Die größten Städte in Mecklenburg-Vorpommern sind unterschiedlich stark von Straßenschäden infolge des Winters betroffen. In Stralsund etwa sei das Aufkommen „überdurchschnittlich hoch“. Auch in Rostock – Mecklenburg-Vorpommerns größter Stadt – hat das Tiefbauamt nach Angaben der Stadt bis Anfang März bereits 15.000 Euro mehr für Reparaturmaterial ausgegeben als im Winter davor. In Greifswald und Schwerin ist ebenfalls von größeren Straßenschäden als in Vorjahren die Rede.

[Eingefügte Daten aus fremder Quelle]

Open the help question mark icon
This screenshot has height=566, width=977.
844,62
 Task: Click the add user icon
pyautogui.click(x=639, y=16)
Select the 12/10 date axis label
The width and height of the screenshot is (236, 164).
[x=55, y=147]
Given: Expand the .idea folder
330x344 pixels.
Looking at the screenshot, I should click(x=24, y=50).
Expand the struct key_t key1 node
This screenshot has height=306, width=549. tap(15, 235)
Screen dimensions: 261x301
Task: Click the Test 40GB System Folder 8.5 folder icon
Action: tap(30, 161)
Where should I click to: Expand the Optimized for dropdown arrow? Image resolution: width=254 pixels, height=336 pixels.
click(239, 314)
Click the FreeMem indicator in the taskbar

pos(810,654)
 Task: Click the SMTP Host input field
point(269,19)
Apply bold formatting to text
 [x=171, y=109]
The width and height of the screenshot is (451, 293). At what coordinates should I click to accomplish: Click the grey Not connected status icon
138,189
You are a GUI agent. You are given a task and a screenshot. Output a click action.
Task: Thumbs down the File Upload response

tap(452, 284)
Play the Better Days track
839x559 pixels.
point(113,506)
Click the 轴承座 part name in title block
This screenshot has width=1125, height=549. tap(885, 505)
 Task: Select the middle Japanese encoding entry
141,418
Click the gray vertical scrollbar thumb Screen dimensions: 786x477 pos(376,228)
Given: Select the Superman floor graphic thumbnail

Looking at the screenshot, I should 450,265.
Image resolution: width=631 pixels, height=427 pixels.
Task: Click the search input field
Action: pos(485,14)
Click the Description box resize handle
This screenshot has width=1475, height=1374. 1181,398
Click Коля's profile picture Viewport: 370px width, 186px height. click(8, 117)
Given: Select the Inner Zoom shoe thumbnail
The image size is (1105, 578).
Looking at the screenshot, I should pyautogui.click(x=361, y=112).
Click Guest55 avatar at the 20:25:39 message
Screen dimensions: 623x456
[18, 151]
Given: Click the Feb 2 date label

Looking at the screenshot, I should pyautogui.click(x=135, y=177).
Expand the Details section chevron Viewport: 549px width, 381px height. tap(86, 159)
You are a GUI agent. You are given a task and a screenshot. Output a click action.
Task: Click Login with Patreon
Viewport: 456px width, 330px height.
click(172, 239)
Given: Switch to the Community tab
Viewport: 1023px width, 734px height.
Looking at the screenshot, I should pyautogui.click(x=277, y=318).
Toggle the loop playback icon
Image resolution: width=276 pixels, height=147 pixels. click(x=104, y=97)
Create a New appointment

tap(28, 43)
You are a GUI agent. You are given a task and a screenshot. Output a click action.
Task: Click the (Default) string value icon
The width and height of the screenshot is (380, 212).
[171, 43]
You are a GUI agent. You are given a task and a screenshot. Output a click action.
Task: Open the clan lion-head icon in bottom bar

In Wismar sind die Schäden laut Stadt hingegen „überschaubar“ und nicht ausgeprägter als in Vorjahren. Auch Neubrandenburg könne kein „außergewöhnliches Schadensbild“ vermelden. Ähnlich äußert sich das für Bundes- und Landesstraßen zuständige Landesstraßenbauamt.
Tonnenweise Kaltasphalt verarbeitet
Von starken Frostschäden war hingegen jüngst bei der Autobahn GmbH die Rede. Ronald Normann, Direktor der für Berlin, Brandenburg und Mecklenburg-Vorpommern zuständigen Niederlassung Nordost, rechnete im Februar mit vielen Schäden etwa auf der A19 zwischen Röbel und der Landesgrenze Brandenburg in Fahrtrichtung Rostock.
Die Städte priorisieren bei der Behebung von Schäden nach Bedeutung der Straßen und Verkehrssicherheit. Vielerorts haben sie dafür bereits Kaltasphalt verarbeitet. Dieser kann auch bei niedrigeren Temperaturen benutzt werden, ist allerdings weniger haltbar als Heißasphalt. Der Schweriner Winterdienst hat laut Stadt in dieser Saison bis Anfang März über 30 Tonnen und Greifswald bereits 22 Tonnen davon verarbeitet.